■ WORK TO BE COMPLETED: Within the data that follows, set down exactly the lines from the one containing "critically endangered species (459, 1990)" through the one containing "India (498, 2048)", both ends included.

*** Begin section ***

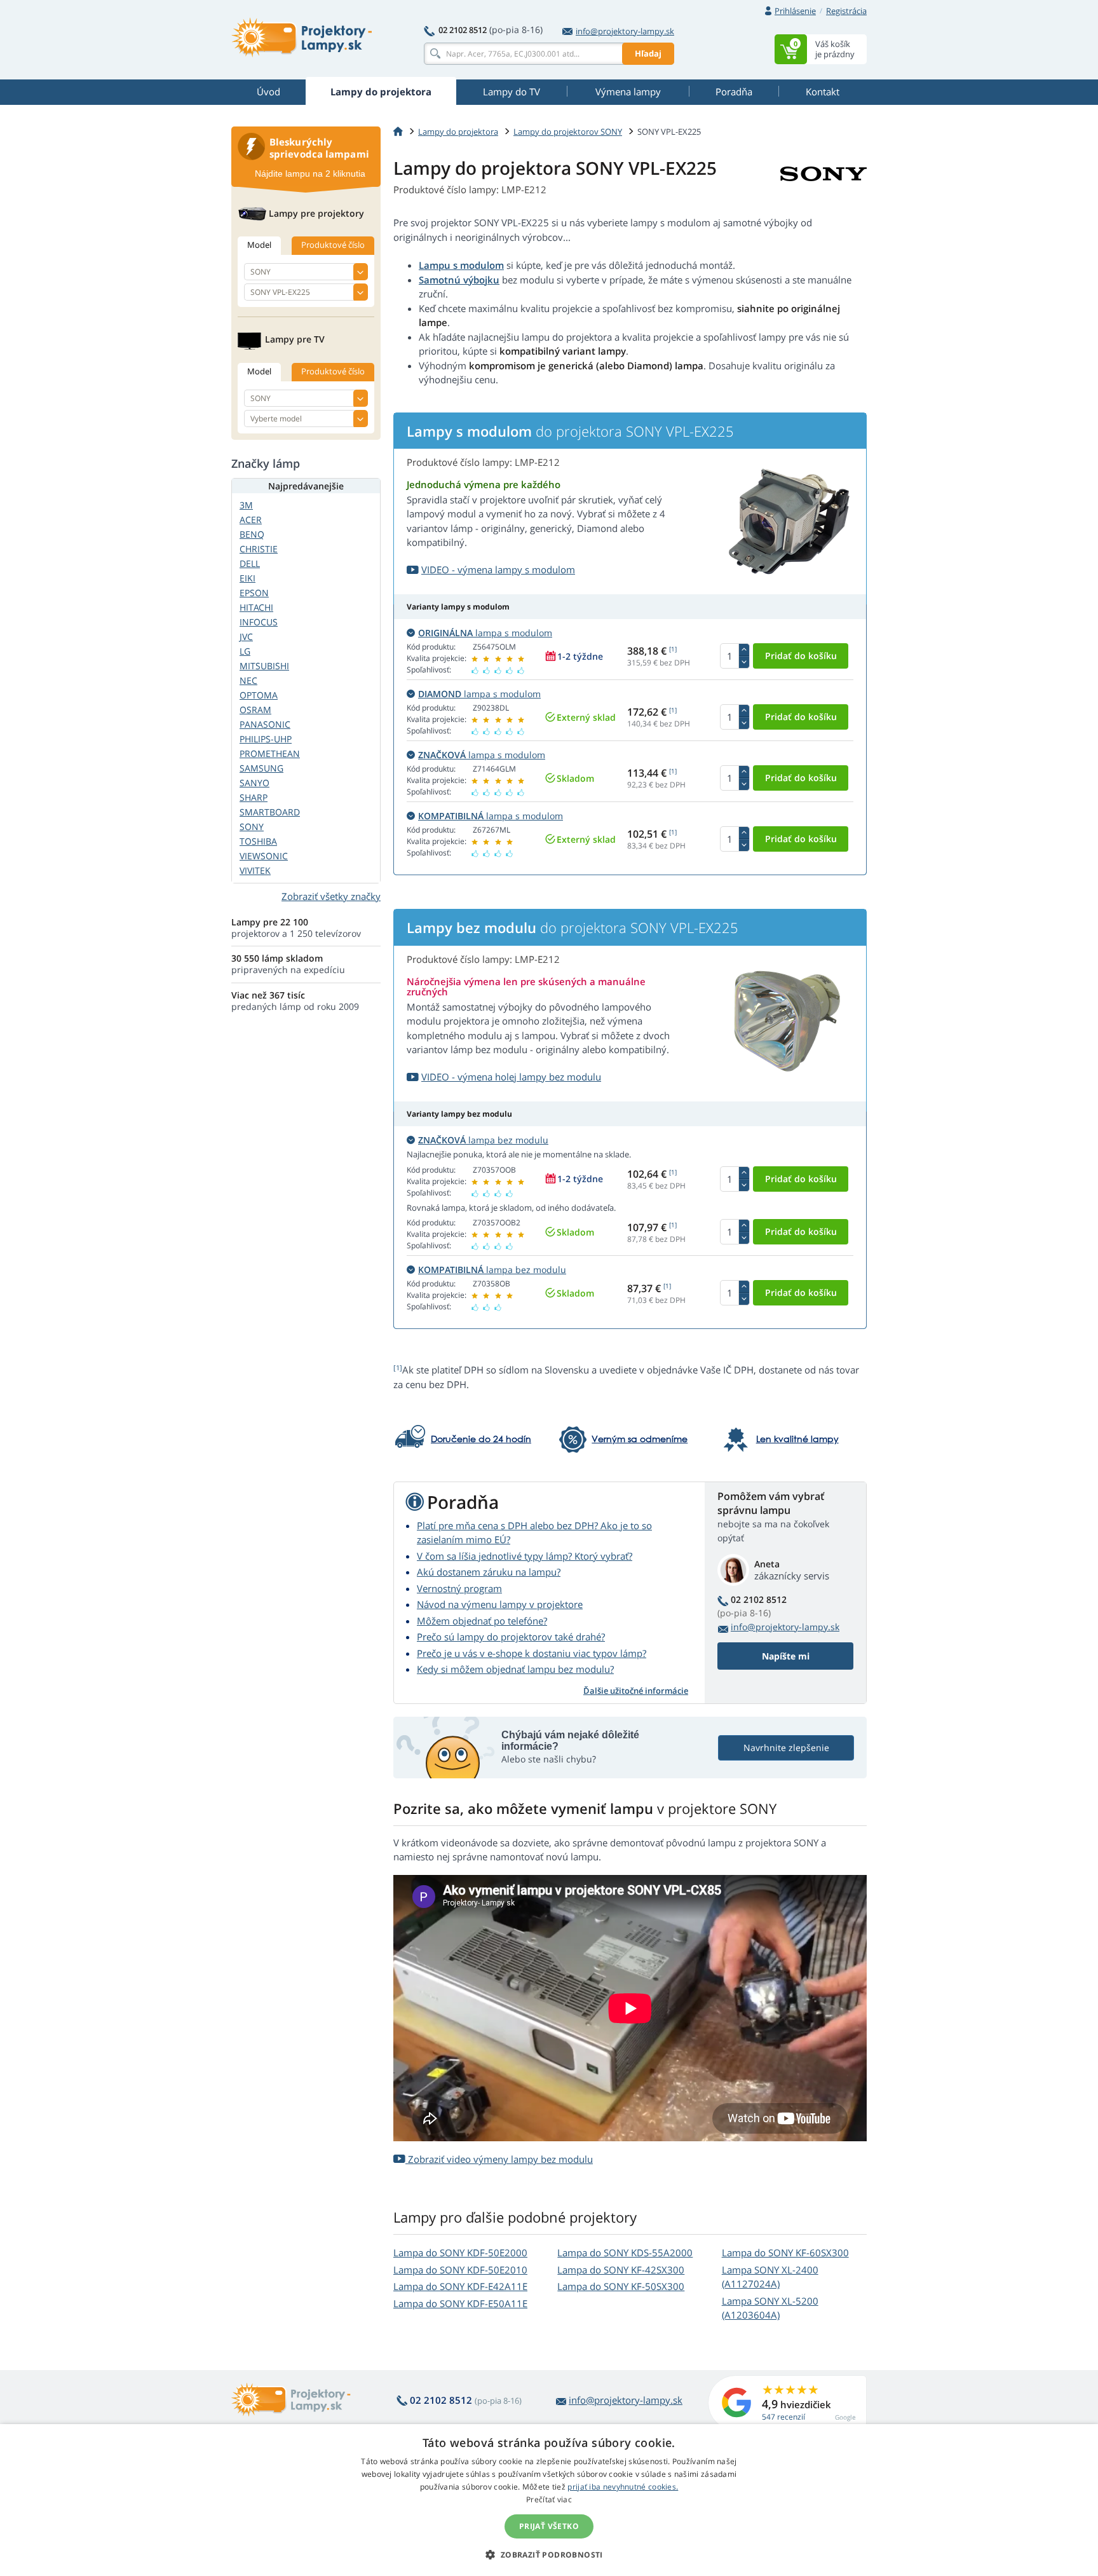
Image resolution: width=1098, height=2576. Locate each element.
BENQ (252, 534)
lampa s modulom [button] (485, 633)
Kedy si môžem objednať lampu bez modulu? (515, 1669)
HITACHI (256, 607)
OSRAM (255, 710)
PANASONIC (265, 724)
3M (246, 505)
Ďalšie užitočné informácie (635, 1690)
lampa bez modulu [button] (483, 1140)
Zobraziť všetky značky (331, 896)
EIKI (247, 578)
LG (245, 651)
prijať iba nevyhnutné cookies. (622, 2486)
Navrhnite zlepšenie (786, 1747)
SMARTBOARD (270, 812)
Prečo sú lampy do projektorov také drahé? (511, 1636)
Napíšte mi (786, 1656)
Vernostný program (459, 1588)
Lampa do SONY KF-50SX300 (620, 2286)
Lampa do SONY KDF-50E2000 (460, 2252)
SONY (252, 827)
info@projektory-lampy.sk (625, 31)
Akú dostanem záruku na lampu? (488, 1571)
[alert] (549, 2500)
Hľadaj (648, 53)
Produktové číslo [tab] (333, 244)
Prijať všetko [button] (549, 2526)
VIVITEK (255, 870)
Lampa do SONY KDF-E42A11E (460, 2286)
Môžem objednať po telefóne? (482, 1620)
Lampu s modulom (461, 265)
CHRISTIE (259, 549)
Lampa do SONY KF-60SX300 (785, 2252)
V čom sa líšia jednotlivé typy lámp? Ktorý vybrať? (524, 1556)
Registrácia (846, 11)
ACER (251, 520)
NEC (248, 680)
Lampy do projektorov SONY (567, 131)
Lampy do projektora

*** End section ***
*** Begin section ***

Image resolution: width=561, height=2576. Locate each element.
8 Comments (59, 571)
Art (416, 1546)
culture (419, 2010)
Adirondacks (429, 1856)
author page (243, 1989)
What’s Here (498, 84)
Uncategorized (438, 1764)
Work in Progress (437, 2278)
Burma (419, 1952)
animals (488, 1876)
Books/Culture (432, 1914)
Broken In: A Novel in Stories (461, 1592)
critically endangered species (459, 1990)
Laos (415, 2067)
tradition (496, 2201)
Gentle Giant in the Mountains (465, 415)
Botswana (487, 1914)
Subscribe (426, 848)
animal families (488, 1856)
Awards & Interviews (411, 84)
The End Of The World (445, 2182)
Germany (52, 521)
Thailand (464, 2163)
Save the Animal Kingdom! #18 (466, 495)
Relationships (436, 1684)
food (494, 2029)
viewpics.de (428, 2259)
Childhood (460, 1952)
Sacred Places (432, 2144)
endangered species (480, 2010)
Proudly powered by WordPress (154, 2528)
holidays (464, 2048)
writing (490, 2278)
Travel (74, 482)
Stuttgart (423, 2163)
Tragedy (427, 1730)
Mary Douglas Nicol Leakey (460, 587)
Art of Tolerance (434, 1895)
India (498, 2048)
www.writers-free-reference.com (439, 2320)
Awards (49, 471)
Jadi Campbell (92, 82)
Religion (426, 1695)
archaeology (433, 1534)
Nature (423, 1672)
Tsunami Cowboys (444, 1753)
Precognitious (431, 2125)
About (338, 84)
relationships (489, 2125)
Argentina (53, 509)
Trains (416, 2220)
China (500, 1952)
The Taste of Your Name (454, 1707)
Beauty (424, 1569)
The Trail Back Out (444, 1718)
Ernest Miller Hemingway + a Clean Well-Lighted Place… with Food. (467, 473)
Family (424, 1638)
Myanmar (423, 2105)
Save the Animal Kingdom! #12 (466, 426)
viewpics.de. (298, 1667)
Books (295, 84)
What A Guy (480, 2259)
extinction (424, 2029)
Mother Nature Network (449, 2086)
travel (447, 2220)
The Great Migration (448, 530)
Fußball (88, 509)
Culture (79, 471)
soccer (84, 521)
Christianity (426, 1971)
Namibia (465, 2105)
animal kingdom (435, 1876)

*** End section ***

■ TASK RESPONSE:
critically endangered species (459, 1990)
Laos (415, 2067)
tradition (496, 2201)
Gentle Giant in the Mountains (465, 415)
Botswana (487, 1914)
Subscribe (426, 848)
animal families (488, 1856)
Awards & Interviews (411, 84)
The End Of The World (445, 2182)
Germany (52, 521)
Thailand (464, 2163)
Save the Animal Kingdom! #18 (466, 495)
Relationships (436, 1684)
food (494, 2029)
viewpics.de (428, 2259)
Childhood (460, 1952)
Sacred Places (432, 2144)
endangered species (480, 2010)
Proudly powered by WordPress (154, 2528)
holidays (464, 2048)
writing (490, 2278)
Travel (74, 482)
Stuttgart (423, 2163)
Tragedy (427, 1730)
Mary Douglas Nicol Leakey (460, 587)
Art of Tolerance (434, 1895)
India (498, 2048)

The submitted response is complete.